The most anticipated stock market debut in decades is finally happening. It is a moment investors have been waiting for. After years of speculation, Elon Musk’s space empire is officially heading to Wall Street. SpaceX filed its IPO prospectus with American regulators on May 20, 2026, setting the stage for what is widely expected to become the largest public offering in stock market history. The company plans to list on the Nasdaq under the ticker **SPCX**, with shares expected to begin trading on June 12.



Numbers That Break Every Record

SpaceX is targeting a raise of around $75 billion — more than triple the size of the previous biggest U.S. IPO ever recorded. Its valuation could reach as high as $2 trillion, placing it among the most valuable companies on the planet. To put that in perspective, no American tech company has ever gone public at anywhere near this scale.



A Business Growing Fast — and Spending Faster


The financial picture inside the prospectus is as dramatic as the ambition behind it. SpaceX generated $18.7 billion in revenue in 2025, a strong performance by almost any measure. Yet the company lost nearly $5 billion over the same period, with losses growing by another $4.3 billion in just the first three months of 2026.

The engine keeping the business running is Starlink, the company’s satellite internet service, which accounts for roughly 61% of total revenue and is the only division clearly in the black. Meanwhile, the AI and orbital data center division is spending at a ferocious pace, pouring billions into space-based computing infrastructure as SpaceX bets heavily on the future intersection of artificial intelligence and space technology.



One Man, 85% of the Vote

Perhaps the most striking detail in the filing has nothing to do with rockets or revenue. Musk will retain control of 85% of all shareholder voting rights, while simultaneously holding the roles of CEO, Chief Technology Officer, and Board Chairman. In practice, this means shareholders will have almost no ability to challenge or remove him. He would, quite literally, have to vote to fire himself.

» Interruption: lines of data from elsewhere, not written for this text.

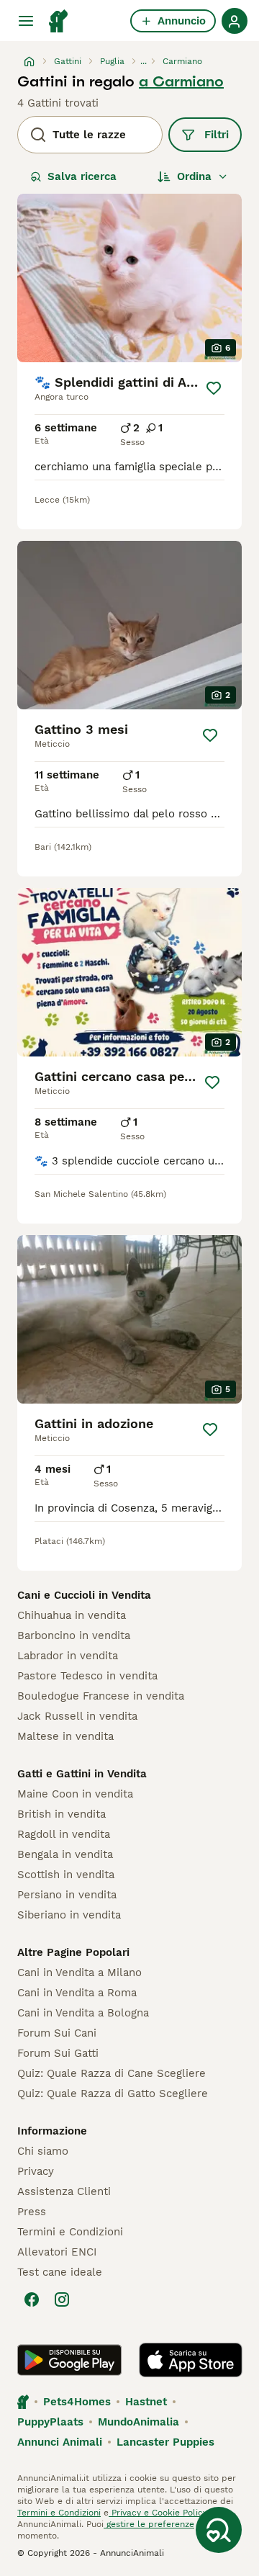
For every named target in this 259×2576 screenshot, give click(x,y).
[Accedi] (234, 21)
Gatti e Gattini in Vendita (82, 1773)
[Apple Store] (190, 2360)
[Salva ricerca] (219, 2530)
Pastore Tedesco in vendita (87, 1675)
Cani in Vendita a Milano (79, 1972)
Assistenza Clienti (64, 2191)
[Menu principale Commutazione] (26, 20)
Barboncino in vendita (73, 1635)
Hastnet (146, 2401)
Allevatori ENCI (56, 2251)
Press (31, 2211)
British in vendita (61, 1814)
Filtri (216, 134)
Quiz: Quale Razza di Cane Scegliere (111, 2073)
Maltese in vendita (65, 1736)
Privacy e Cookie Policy (158, 2513)
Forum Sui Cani (56, 2033)
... (143, 61)
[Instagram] (61, 2299)
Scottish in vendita (65, 1874)
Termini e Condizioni (70, 2231)
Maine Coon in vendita (75, 1793)
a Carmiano (181, 81)
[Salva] (213, 388)
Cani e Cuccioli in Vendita (84, 1595)
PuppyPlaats (50, 2421)
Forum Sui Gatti (58, 2053)
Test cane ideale (59, 2272)
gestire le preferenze (149, 2524)
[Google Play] (69, 2360)
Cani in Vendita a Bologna (83, 2012)
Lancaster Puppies (165, 2442)
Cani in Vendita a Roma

The filing also reveals that SpaceX spent nearly $700 million purchasing products from Tesla — a company also run by Musk — between 2024 and 2025, including a significant number of Cybertruck vehicles. For investors, these kinds of cross-company transactions raise legitimate questions about where one business ends and another begins.



The Rocket That Everything Depends On

Behind the financial numbers lies the real gamble: Starship. SpaceX spent over $3 billion developing its giant next-generation rocket in 2025, and has already burned through nearly $1 billion more in early 2026. A critical test flight of a heavily redesigned version is underway right now, using new engines that have never been flown before. The program has a turbulent history, though recent launches have shown improvement.

If Starship works at scale, it transforms the economics of space entirely. If it doesn’t, the losses compound quickly.



Worth the Risk?

SpaceX is not a conventional investment. It is a long-horizon bet on commercial space, satellite internet, and AI infrastructure maturing into industries worth trillions. The governance is unusual, the losses are real, and the roadshow has not even begun yet.


But there is arguably no company in the world today combining this level of technological ambition with this degree of market dominance. The pricing is expected around June 11, with first-day trading set for June 12. Wall Street — and the world — will be watching.